» **Text passage**:
━━━

J Korean Surg Soc.  1999 Feb;56(2):267-274.

A Clinical Analysis of Pancreatic Pseudocysts

Affiliations
  • 1Department of Surgery, Pusan Medical Center, Pusan, Korea.

Abstract

BACKGROUND: Pancreatic pseudocysts are localized collections of pancreatic secretions in a cystic structure that lack an epithelial lining and occur as a result of surrounding tissues walling off and containing a pancreatic duct disruption.
METHODS
This is paper presents a clinical analysis of 32 cases of pancreatic pseudocysts treated from January 1987 to July 1997 at Pusan Medical Center.
RESULTS
The results are summarized briefly as follows: 1) The age and the sex distributions of these patients showed that 19 cases occurred between the 3rd and the 4th decades and the male-to-female ratio was 10.3:1. 2) Pancreatitis was most frequently associated with pancreatic pseudocysts (75%). 3) Common clinical manifestations were abdominal pain (89%), abdominal tenderness (78%), nausea and vomiting (56%), abdominal mass (32%), abdominal distension (31%). 4) Abdominal CT and ultrasound were major diagnostic methods. 5) The location of the peudocysts were the body (41%), head and tail (31%), the tail (22%), and others (6%). 6) The sizes of the pseudocysts were as follows less than 5 cm (5 cases), 5-10 cm (19 cases), above 11 cm (8 cases) in 32 cases. 7) Valuable laboratory data for a pancreatic pseudocyst were blood WBC count (above 10,000/mm in 78%), serum amylase (above 160 unit/L in 62%), urine amylase (above 300 unit/L in 56%), blood glucose (above 110 mg/L in 50%), serum alkaline phosphatase (above 250/L in 44%). 8) The surgical methods in 29 cases were excision (1 case), external drainage (4 cases), cystogastrostomy (7 cases), cystojejunostomy (16 cases), cystoduodenostomy (1 case). 9) Postoperative complications were encountered in 13 cases, and many of the cases involved pulmonary complications and wound infections.

━━━

» **Exercise data**:
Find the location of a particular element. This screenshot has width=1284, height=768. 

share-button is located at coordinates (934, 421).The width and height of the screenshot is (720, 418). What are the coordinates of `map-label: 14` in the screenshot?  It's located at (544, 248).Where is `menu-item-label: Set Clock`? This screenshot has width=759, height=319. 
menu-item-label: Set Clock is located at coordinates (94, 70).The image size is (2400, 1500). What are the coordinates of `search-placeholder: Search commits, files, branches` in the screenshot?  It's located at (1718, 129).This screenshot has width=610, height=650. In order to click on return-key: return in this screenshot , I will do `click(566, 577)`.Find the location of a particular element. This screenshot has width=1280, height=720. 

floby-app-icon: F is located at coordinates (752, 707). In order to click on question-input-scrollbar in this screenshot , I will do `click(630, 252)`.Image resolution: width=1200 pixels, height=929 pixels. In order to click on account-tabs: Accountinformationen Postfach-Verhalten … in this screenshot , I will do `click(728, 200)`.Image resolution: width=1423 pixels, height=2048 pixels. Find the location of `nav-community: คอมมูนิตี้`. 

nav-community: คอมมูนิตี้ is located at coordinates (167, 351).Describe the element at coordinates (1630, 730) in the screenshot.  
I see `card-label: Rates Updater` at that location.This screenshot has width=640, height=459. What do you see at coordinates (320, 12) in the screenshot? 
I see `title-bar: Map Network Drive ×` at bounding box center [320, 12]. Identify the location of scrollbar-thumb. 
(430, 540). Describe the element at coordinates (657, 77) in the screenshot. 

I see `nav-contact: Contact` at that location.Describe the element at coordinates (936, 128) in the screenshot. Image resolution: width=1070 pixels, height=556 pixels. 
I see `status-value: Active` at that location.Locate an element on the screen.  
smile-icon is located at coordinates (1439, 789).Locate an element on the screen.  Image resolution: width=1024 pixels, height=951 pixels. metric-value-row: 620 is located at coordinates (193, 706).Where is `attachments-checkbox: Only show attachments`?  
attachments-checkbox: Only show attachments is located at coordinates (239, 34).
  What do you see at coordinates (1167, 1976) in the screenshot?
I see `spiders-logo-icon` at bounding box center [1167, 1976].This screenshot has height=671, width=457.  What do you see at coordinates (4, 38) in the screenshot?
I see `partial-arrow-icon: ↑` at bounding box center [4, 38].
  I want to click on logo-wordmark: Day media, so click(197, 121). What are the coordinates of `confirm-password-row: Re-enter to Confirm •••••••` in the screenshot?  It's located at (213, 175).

━━━

» **Activity 1**: In the pancreatic pseudocysts abstract, what condition was most often associated with pancreatic pseudocysts?
» **Activity 2**: Write the next part of the pancreatic pseudocysts abstract, starting after its last sentence.
The entries above are unrelated to the pancreatic pseudocysts abstract.

» **Final answer 1**: Pancreatitis, in 75% of cases.

» **Final answer 2**:
CONCLUSIONS
Currently, treatment of patients with pancreatic pseudocysts is based on the clinical setting, the presence or absence of symptoms, the age and size of the pseudocyst, and the presence or absence of complications. In the most common clinical settings, a pseudocyst is discovered after an episode of acute alcoholic pancreatitis.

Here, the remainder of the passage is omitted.